WATCH: ‘…On Native Land’: Canadian Anthem Singer Gives Nod to Indigenous People with Lyric Change

Jully Black
PATRICK T. FALLON/AFP via Getty Images

Jully Black, a Canadian singer-songwriter, sang different lyrics for O Canada, Canada’s national anthem, during the NBA All-Star Game on Sunday in Salt Lake City, UT.

O Canada opens with, “O Canada! Our home and native land!”

Black sang the following altered recitation, “O Canada! Our home on native land!”

Fox News described the one-word shift as “an effort to acknowledge indigenous people” instead of rejecting the legitimacy of Canadian sovereignty.

CTV News similarly characterized Black’s lyrical changes as a decision “to recognize the Indigenous peoples who lived on the land before European settlers.”

Black said:

That’s a good word: — responsibility — because we’ve been singing this anthem since kindergarten. Now, in the last three years especially, with indigenous rights and what’s going in our country and the history and the learning — I, too, am learning — so I recached out to some indigenous friends, to say, ‘First of all, how do you feel about e doing this anthem?’
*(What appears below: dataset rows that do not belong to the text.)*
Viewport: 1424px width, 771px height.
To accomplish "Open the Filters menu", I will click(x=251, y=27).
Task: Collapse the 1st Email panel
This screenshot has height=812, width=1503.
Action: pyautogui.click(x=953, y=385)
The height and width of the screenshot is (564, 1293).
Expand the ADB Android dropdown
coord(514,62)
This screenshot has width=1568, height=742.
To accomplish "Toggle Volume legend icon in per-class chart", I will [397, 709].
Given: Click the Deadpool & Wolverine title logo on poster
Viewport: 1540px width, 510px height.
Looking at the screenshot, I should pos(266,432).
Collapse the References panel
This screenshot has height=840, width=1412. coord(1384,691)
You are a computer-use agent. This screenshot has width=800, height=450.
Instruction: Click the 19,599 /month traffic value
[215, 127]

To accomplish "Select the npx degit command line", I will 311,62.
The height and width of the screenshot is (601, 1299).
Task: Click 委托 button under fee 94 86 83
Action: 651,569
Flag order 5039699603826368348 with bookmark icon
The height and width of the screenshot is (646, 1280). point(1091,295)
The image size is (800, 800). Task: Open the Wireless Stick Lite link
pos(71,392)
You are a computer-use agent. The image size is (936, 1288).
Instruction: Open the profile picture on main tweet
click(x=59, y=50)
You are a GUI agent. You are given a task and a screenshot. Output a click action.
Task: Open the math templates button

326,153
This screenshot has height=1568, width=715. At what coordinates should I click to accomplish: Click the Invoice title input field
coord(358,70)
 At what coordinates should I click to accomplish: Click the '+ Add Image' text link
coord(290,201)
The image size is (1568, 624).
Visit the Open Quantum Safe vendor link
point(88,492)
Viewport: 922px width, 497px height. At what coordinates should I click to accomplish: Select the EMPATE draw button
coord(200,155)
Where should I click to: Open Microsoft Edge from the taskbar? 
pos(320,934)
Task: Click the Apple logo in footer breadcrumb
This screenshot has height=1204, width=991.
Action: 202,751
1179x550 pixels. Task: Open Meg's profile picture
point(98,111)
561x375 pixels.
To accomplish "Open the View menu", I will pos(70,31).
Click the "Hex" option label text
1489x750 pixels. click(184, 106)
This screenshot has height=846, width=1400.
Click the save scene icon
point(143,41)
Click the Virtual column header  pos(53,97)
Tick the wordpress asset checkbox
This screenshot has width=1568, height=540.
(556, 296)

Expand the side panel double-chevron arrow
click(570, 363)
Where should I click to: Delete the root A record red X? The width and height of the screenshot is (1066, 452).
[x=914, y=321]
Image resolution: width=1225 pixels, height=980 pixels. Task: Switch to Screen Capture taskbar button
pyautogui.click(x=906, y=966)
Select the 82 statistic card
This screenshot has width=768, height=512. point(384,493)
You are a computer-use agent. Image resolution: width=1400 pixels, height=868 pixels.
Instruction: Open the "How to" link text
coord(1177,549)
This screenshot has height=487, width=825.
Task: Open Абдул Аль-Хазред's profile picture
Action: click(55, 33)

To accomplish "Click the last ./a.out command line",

And I got some feedback, so I really dissected the lyrics to really sing it with intention, because I know it like my name.  Because now I’m singing it in a whole other meaningful way.

Recent years have seen growing use among politicians and other government figures prefacing public remarks on Canadian territory with declarations of land being “unceded” by various Aboriginal Canadian tribes.

In 2018, the Canadian government changed its official composition of O Canada to remove the word “sons” as part of an effort to make the anthem “gender neutral.”

Breitbart News reported at the time, “The offending line in the tune O Canada reads, ‘True patriot love in all thy sons command.’ Critics insisted that ‘thy sons’ was not ‘inclusive’ enough, so a bill was introduced to change the line to read, ‘True patriot love in all of us command.’ The song was originally written in 1908 and made the national anthem by an act of Parliament in 1980.”